How a Diesel Electric Locomotive Works - MagnumMacKivler/RLCPT2 GitHub Wiki
Diesel-electric locomotives have been the backbone of the North American railroad since the 1950s. Making their debut in the North American market in the 1920s and 30s, the diesel-electric would grow over the years from a novel alternative to steam for small switching operations to becoming the unchallenged standard for nearly every branch of railroad service both in North America and in many places around the world.

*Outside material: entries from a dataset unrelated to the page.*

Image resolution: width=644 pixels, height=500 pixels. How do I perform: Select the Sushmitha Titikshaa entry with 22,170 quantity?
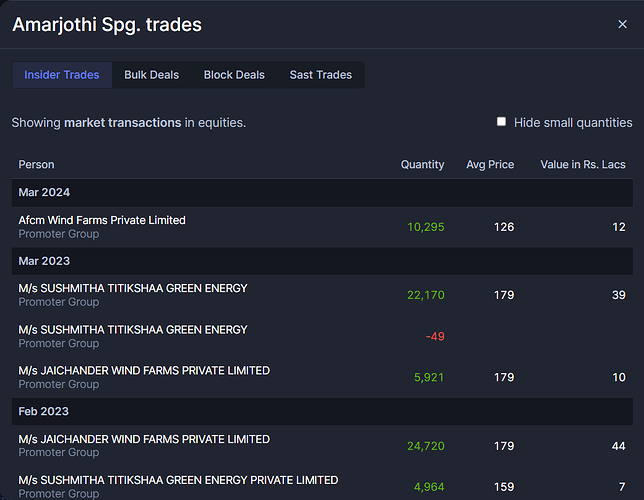point(133,288)

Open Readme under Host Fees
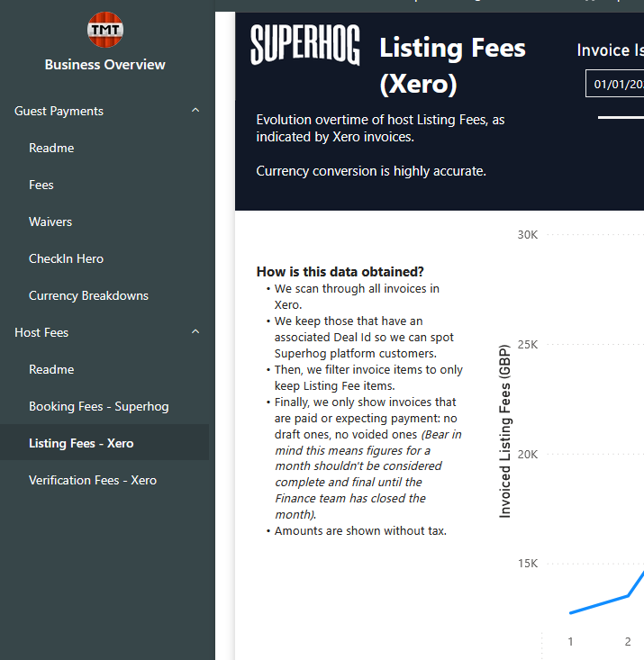pos(51,369)
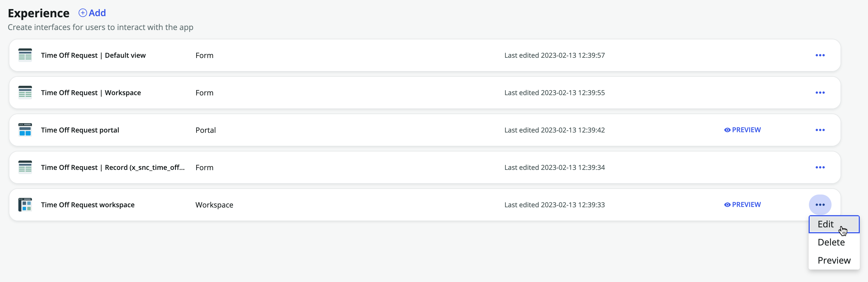The image size is (868, 282).
Task: Click the workspace icon for Time Off Request workspace
Action: pyautogui.click(x=25, y=205)
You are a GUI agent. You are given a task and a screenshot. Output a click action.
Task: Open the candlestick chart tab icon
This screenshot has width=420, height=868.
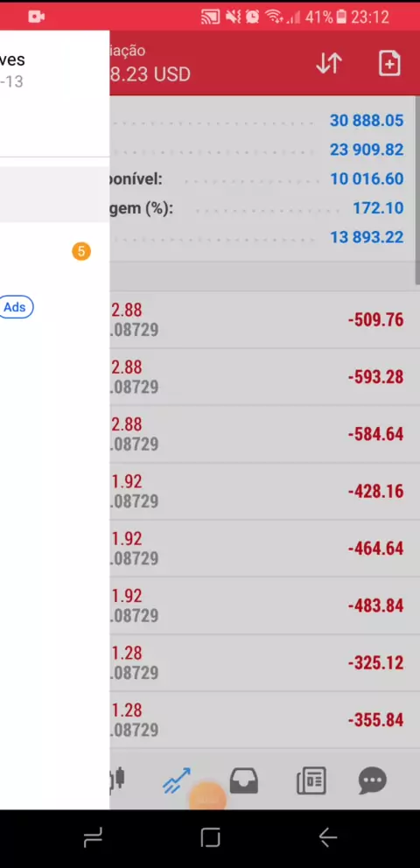[117, 780]
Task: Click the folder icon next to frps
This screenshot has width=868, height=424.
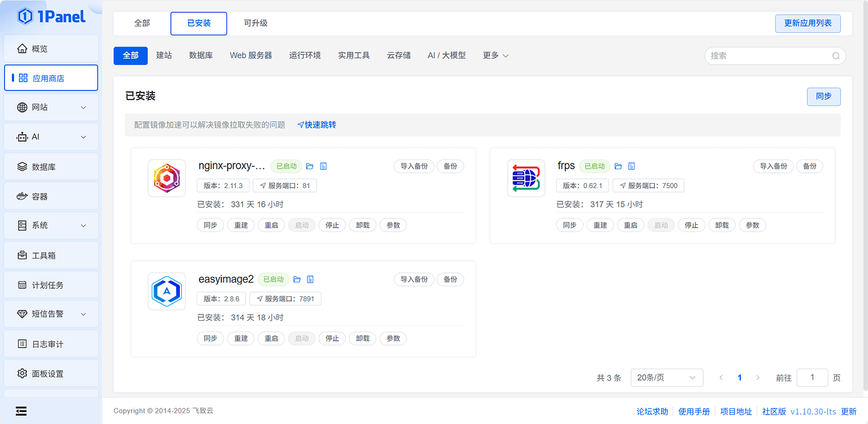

What makes a diesel-electric?
A diesel-electric, as the name suggests, uses a diesel engine as its main power source. These engines come in a variety of shapes and sizes, and are discussed in greater detail here. What makes a diesel-electric different from any other kind of diesel locomotive is how the power from the diesel engine is transmitted to the wheels. Where a diesel-mechanical locomotive might use a clutch and gearbox to connect the engine to the wheels or a diesel-hydraulic might use a hydraulic torque converter, a diesel-electric uses a generator and motors to transmit the power.

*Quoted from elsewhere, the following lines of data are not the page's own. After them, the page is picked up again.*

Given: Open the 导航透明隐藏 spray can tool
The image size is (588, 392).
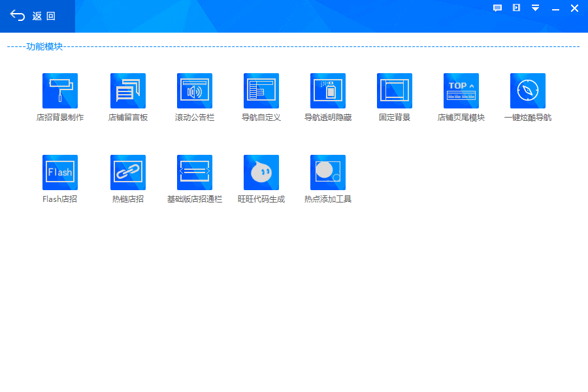Looking at the screenshot, I should 328,91.
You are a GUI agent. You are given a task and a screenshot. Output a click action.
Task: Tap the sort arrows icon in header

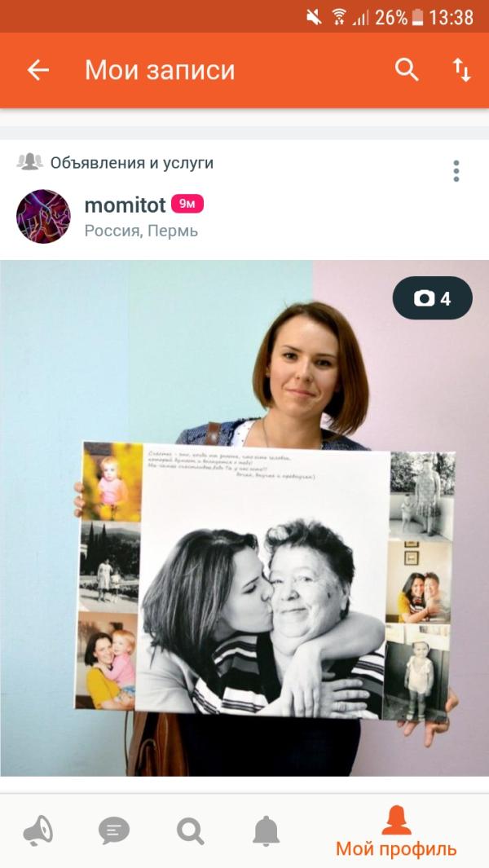coord(461,70)
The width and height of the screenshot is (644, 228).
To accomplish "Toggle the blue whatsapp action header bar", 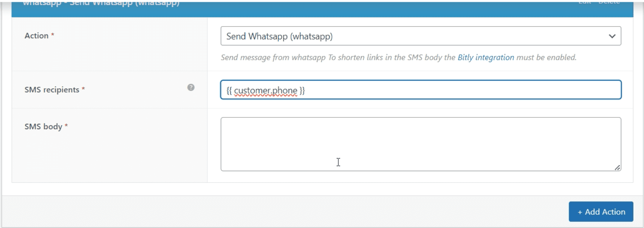I will click(340, 8).
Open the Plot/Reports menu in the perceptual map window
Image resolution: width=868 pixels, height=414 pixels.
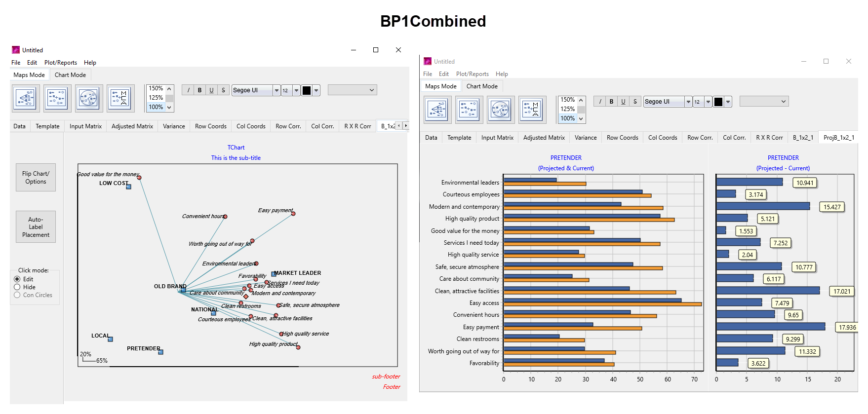click(60, 63)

Connected to the output shaft of the diesel engine is the main generator. Because it is used to drive a generator, the diesel engine is usually called the prime mover. The main generator can either be a brush-and-commutator DC generator or an alternator (AC generator), depending on the locomotive.
The output of the main generator is connected to a set of electric motors called traction motors, which are geared to the locomotive's wheel axles. The electrical current generated by the main generator is used to power the traction motors, and thus, propel the locomotive. Locomotive traction motors are typically either series-wound DC motors or NEMA design D induction motors (AC motors), depending on the time period and individual locomotive model.
Why use a diesel-electric?
The use of a generator and traction motors to transmit power has a number of advantages over mechanical or hydraulic transmissions. For starters, traction motors develop their highest starting torque (and therefore, the most tractive effort) at low speeds, making diesel-electrics very good at starting heavy trains. Secondly, where mechanical/hydraulic transmissions are required to pay close attention to the prime mover's power band, diesel-electrics can take advantage of the prime mover's power output at any locomotive speed and use it efficiently. Thirdly, diesel-electrics can optionally be equipped with dynamic brakes. Dynamic brakes repurpose the traction motors as generators, taking energy from the train's motion and converting it into electricity to slow the train down. Lastly, replacing a system of drive shafts and gears with cables and relays greatly simplifies maintenance of a locomotive and allows for a more robust system. It is for these reasons why diesel-electrics are (with a few exceptions) the predominant example of locomotive technology in North America.